Я уже говорил, что в Каракурте был значительный гарнизон, состоявший из всех родов войск. Я и мой брат Сос повадились ходить и дружить с солдатами, которые очень любили нас, особенно Coca, который очень потешал их своими танцами. Мы привыкли к солдатам и бывали у них каждый день в казармах, в хлебопекарне, у походных кухонь, на спортплощадках, обедали с ними, аппетитно ели их "борщ да кашу", которые казались нам исключительно вкусными. Наше общение с солдатами способствовало освоению русского языка. Солдаты рассказывали нам о России, один из них говорил, что в России "ровно-ровно", при этом руками изображал эту "ровность" тем, что раздвигал их, "нечаянно" задевал нас по носу и долго смеялся.
Помню, в февральские дни 1917 года в войсках было неспокойно. Однажды, посетив своих друзей-солдат, мы еще издали увидели большую толпу на церковной площади, которая была рядом с казармами. Пробираясь к середине, мы увидели трибуну, на которой стоял кто-то в штатском и энергично говорил, обращаясь к солдатам. Вскоре его сменил другой, тоже в штатском, они приехали вместе, но говорили они по-разному. Этот, второй, обращаясь к солдатам, говорил:
- Товарищи, солдаты! Не верьте тому, что говорил выступавший передо мной: он сам буржуй и защищает интересы буржуев!

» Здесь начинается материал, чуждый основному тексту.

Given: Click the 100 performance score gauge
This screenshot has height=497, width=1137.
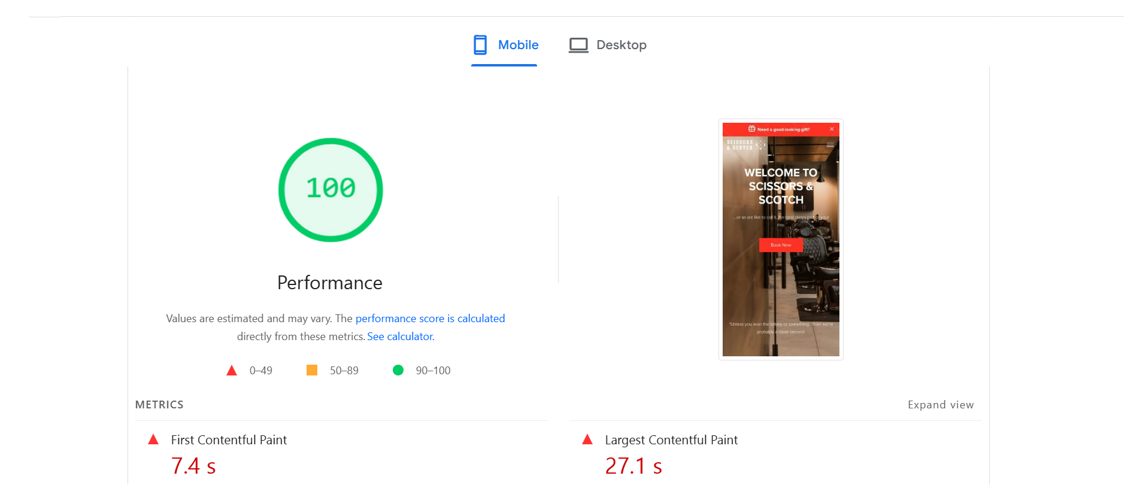Looking at the screenshot, I should 331,190.
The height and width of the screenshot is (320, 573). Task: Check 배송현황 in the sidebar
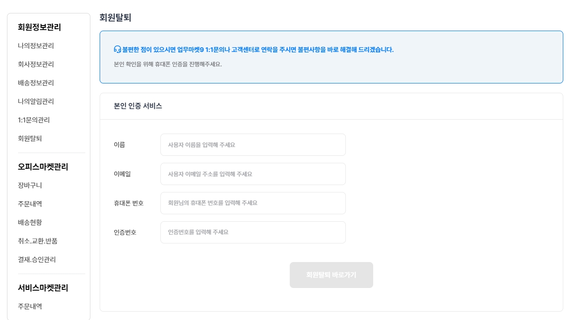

Хотя мне было уже 11 лет, но акселерация, видимо, еще не наступила настолько, чтобы я понял, почему один из ораторов был буржуй, а другой - против буржуев. Рассказывали, что солдаты, недовольные однообразием пищи, вылили борщ на голову генерала. Но я уже говорил, что пища солдат - "борщ да каша - пища наша" - нам как раз очень нравилась. Больше того, мы ели эту пищу не только в гостях у солдат, но и очень часто приносили в котелках доверху наполненные борщ и кашу. Отец сильно сердился на нас, но мать успокаивала его, а иногда сама охотно ела эту пищу с нами. На второй день мы несли котелки назад, нередко с кондитерскими изделиями нашей мамы, за которые солдаты были ей очень благодарны: возможно, они напоминали им своих родных, свой дом, оставленный где-то далеко в России.